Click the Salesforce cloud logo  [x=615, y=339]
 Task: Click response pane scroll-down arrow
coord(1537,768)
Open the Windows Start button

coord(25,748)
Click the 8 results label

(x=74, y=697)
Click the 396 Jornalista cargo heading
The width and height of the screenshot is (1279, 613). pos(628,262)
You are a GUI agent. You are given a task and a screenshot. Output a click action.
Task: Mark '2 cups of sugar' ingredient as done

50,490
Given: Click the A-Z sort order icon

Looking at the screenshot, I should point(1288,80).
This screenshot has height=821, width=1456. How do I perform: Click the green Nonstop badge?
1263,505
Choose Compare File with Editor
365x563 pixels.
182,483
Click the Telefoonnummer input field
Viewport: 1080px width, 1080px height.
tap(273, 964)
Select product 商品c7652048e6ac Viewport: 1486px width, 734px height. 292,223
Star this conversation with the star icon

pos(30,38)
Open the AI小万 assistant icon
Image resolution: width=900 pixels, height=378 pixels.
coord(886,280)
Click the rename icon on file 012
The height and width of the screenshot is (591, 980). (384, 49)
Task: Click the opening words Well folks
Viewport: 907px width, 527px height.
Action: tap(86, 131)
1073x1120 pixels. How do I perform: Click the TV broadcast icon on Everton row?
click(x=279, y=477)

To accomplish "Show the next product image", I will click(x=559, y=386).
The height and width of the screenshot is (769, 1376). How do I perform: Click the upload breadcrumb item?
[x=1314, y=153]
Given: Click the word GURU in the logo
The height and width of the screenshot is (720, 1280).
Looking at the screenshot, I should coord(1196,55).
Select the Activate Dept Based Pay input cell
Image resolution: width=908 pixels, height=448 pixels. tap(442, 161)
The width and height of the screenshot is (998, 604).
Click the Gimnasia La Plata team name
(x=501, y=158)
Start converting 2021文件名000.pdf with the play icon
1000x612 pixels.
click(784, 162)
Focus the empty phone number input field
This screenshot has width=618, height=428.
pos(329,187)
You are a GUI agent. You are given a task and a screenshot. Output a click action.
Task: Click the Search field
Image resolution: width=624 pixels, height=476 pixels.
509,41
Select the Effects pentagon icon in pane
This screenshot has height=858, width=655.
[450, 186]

_Exercise_. Output every line of the records above as a JSON list of strings, one string per line, with blank lines omitted.

_Task answer_.
[
  "Click the Salesforce cloud logo  [x=615, y=339]",
  " Task: Click response pane scroll-down arrow",
  "coord(1537,768)",
  "Open the Windows Start button",
  "coord(25,748)",
  "Click the 8 results label",
  "(x=74, y=697)",
  "Click the 396 Jornalista cargo heading",
  "The width and height of the screenshot is (1279, 613). pos(628,262)",
  "You are a GUI agent. You are given a task and a screenshot. Output a click action.",
  "Task: Mark '2 cups of sugar' ingredient as done",
  "50,490",
  "Given: Click the A-Z sort order icon",
  "Looking at the screenshot, I should point(1288,80).",
  "This screenshot has height=821, width=1456. How do I perform: Click the green Nonstop badge?",
  "1263,505",
  "Choose Compare File with Editor",
  "365x563 pixels.",
  "182,483",
  "Click the Telefoonnummer input field",
  "Viewport: 1080px width, 1080px height.",
  "tap(273, 964)",
  "Select product 商品c7652048e6ac Viewport: 1486px width, 734px height. 292,223",
  "Star this conversation with the star icon",
  "pos(30,38)",
  "Open the AI小万 assistant icon",
  "Image resolution: width=900 pixels, height=378 pixels.",
  "coord(886,280)",
  "Click the rename icon on file 012",
  "The height and width of the screenshot is (591, 980). (384, 49)",
  "Task: Click the opening words Well folks",
  "Viewport: 907px width, 527px height.",
  "Action: tap(86, 131)",
  "1073x1120 pixels. How do I perform: Click the TV broadcast icon on Everton row?",
  "click(x=279, y=477)",
  "To accomplish \"Show the next product image\", I will click(x=559, y=386).",
  "The height and width of the screenshot is (769, 1376). How do I perform: Click the upload breadcrumb item?",
  "[x=1314, y=153]",
  "Given: Click the word GURU in the logo",
  "The height and width of the screenshot is (720, 1280).",
  "Looking at the screenshot, I should coord(1196,55).",
  "Select the Activate Dept Based Pay input cell",
  "Image resolution: width=908 pixels, height=448 pixels. tap(442, 161)",
  "The width and height of the screenshot is (998, 604).",
  "Click the Gimnasia La Plata team name",
  "(x=501, y=158)",
  "Start converting 2021文件名000.pdf with the play icon",
  "1000x612 pixels.",
  "click(784, 162)",
  "Focus the empty phone number input field",
  "This screenshot has width=618, height=428.",
  "pos(329,187)",
  "You are a GUI agent. You are given a task and a screenshot. Output a click action.",
  "Task: Click the Search field",
  "Image resolution: width=624 pixels, height=476 pixels.",
  "509,41",
  "Select the Effects pentagon icon in pane",
  "This screenshot has height=858, width=655.",
  "[450, 186]"
]